17.1 – Simple linear regression

Introduction

Linear regression is a toolkit for developing linear models of cause and effect between a ratio scale data type, response or dependent variable, often labeled “Y,” and one or more ratio scale data type, predictor or independent variables, X. Like ANOVA, linear regression is a special case of the general linear model. Regression and correlation both test linear hypotheses: we state that the relationship between two variables is linear (the alternate hypothesis) or it is not (the null hypothesis). The difference?

  • Correlation is a test of association (are variables correlated, we ask?), but are not tests of causation: we do not imply that one variable causes another to vary, even if the correlation between the two variables is large and positive, for example. Correlations are used in statistics on data sets not collected from explicit experimental designs incorporated to test specific hypotheses of cause and effect.
  • Linear regression is to cause and effect as correlation is to association. With regression and ANOVA, which again, are special cases of the general linear model (LM), we are indeed making a case for a particular understanding of the cause of variation in a response variable: modeling cause and effect is the goal.

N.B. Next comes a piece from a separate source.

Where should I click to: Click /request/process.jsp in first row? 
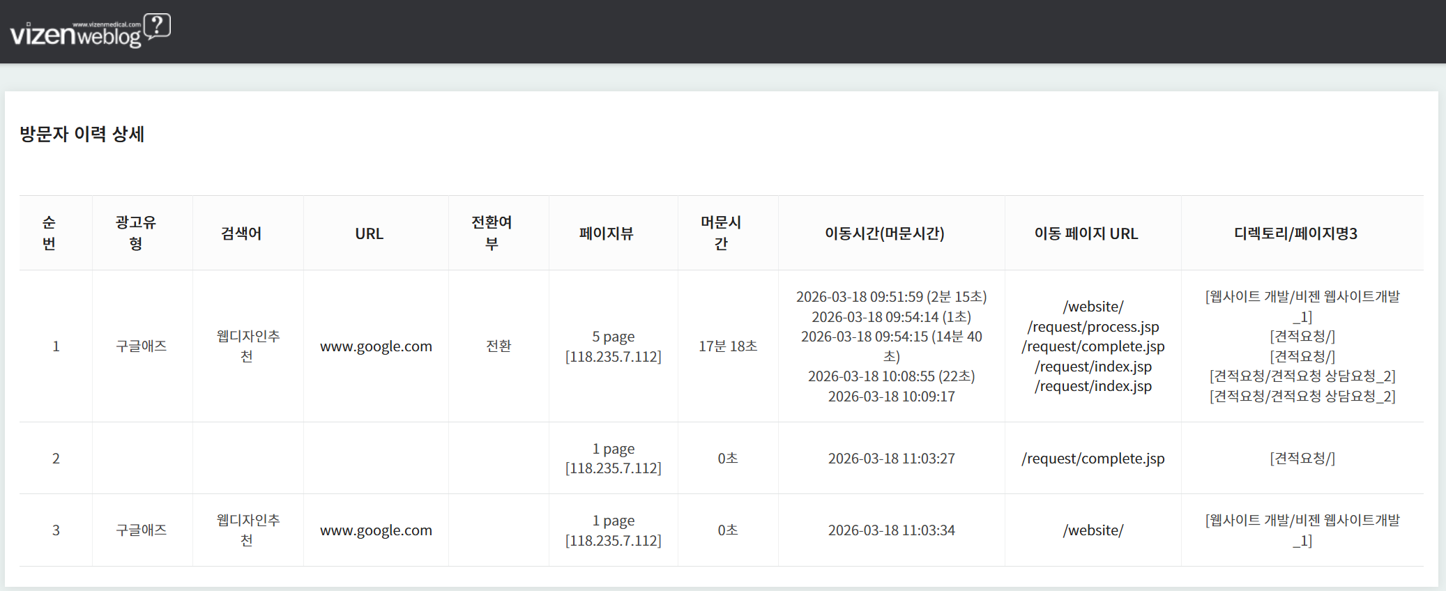click(1093, 327)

We start our LM model as Y \sim model

where “~”, tilda, is an operator used by R in formulas to define the relationship between the response variable and the predictor variable(s).

From R Commander we call the linear model function by Statistics → Fit models → Linear model … , which brings up a menu with several options (Fig. 1).

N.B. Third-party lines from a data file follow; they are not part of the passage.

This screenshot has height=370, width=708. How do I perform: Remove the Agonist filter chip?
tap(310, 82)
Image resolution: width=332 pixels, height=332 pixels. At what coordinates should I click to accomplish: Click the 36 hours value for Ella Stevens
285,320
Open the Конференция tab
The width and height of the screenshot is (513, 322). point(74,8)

Screenshot rcmdr linear model menu

Figure 1. R commander menu interface for linear model. 

Our model was

Matings ~ Body.Mass

R commander will keep track of the models created and enter a name for the object. You can, and probably should, change the object name yourself. The example shown in Figure 1 is a simple linear regression, with Body.Mass as the Y variable and Matings the X variable. No other information need be entered and one would simply click OK to begin the analysis.

Example

The purpose of regression is similar to ANOVA. We want a model, a statistical representation to explain the data sample. The model is used to show what causes variation in a response (dependent) variable using one or more predictors (independent variables).  In life history theory, mating success is an important trait or characteristic that varies among individuals in a population. For example we may be interested in determining the effect of age (X1) and body size (X2) on mating success for a bird species. We could handle the analysis with ANOVA, but we would lose some information. In a clinical trial, we may predict that increasing Age (X1) and BMI (X2) causes increase blood pressure (Y).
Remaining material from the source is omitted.